Après lui avoir fait la cour pendant deux longues années, et malgré les réticences de la famille Fitzwilliam -le Comte de Matlock, le père d'Anne, était fâché que le beau de sa fille, bien que possédant une grande fortune, ne soit pas titré ; le frère et la sœur d'Anne étaient à la fois jaloux et méprisants de l'amour que se portaient leur sœur et son beau- George Simon Darcy et Anne Felicity Fitzwilliam s'unirent un beau jour de mai 1784.
De leur amour naquit quelques mois plus tard Fitzwilliam Thomas Darcy. Dès qu'il eut l'âge, Fitzwilliam fut envoyé à l'école afin de poursuivre le même chemin que son père -et que tous les jeunes garçons de bonnes familles, mais il ne fut pas séparé de ses parents -contrairement aux autres jeunes garçons- qui avaient accompagné leur fils et avaient élu domicile dans leur hôtel particulier de Londres, Derby House, revenant à Pemberley à chaque vacances de leur fils pour profiter de l'immense demeure en famille.
Fitzwilliam se trouvait à l'école lorsqu'il fut rappelé à Derby House durant sa onzième année, afin de rencontrer sa petite sœur, Georgiana Rose Darcy. Une fois présentés au nouveau membre de la famille, les Darcy père et fils rendirent visite à leur épouse et mère respective. Celle-ci, après un accouchement difficile, était très faible et d'une pâleur qui inquiéta fortement son époux. Ce dernier fit donc quérir le médecin avant que celui-ci ne quitte la demeure pour une entrevue sur l'état de santé de Mme Darcy. Le médecin jeta un regard désapprobateur sur le jeune Fitzwilliam et la visite fut donc écourtée pour lui. Le docteur informa M. Darcy que son épouse avait donné naissance à des jumeaux, mais que le garçon était mort-né. M. Darcy ne se remit jamais entièrement de cette nouvelle, mais tenta de faire bonne figure pour sa femme et ses deux enfants, pour qui il se devait d'être un modèle.

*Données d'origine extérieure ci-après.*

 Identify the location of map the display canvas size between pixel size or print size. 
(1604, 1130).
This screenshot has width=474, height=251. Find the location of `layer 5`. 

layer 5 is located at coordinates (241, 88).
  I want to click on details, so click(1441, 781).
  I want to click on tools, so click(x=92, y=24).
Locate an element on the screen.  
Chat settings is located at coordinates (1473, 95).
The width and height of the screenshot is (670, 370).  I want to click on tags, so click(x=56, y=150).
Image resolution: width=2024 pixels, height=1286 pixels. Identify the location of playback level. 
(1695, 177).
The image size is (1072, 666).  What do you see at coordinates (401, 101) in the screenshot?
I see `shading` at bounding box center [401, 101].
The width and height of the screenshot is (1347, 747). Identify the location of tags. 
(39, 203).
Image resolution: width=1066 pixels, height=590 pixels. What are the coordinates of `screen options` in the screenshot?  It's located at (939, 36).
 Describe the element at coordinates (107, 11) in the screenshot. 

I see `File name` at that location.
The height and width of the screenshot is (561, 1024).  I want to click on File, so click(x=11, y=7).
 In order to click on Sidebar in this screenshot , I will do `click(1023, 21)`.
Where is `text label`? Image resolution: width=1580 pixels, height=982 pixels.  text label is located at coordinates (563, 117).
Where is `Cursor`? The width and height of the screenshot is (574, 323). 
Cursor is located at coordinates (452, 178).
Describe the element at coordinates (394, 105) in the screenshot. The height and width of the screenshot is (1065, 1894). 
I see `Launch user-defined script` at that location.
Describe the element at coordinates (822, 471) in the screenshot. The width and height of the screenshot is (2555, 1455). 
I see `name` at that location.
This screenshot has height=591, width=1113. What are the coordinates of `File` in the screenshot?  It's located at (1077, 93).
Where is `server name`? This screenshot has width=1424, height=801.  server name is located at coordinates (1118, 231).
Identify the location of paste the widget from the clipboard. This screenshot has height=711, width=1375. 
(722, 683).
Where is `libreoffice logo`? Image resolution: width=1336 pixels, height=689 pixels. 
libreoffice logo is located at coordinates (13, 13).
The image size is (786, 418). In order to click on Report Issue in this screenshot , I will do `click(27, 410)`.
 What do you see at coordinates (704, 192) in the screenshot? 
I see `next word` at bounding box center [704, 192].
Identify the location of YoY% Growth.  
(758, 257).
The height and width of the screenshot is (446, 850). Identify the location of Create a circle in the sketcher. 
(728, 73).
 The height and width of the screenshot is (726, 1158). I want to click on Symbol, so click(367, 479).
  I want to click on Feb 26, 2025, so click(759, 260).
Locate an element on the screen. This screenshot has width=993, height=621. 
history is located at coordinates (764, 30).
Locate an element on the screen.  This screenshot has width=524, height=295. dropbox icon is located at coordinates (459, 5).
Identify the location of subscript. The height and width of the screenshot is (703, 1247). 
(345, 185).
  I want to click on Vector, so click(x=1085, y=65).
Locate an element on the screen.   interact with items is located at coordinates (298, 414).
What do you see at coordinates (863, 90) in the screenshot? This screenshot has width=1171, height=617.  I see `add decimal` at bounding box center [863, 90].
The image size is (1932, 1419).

Mme Darcy se remit peu à peu de son difficile accouchement mais pu tout de même élever sa petite fille et la voir grandir. Cependant, Mme Darcy n'était pas entièrement guérie et malgré toutes les précautions que son mari et elle prenaient, neuf ans après la naissance de leur fille, Mme Darcy retomba enceinte. Son mari qui, malgré les nombreuses années, n'avait jamais oublié la perte d'un enfant et la santé fragilisée de sa femme, était très soucieux et constamment en alerte quant aux moindres désirs de sa bien-aimée. Malgré sa grossesse et les aléas qui vont avec, Mme Darcy avait insisté pour rentrer à Pemberley en compagnie de leurs enfants, étant donné que Fitzwilliam était en vacances.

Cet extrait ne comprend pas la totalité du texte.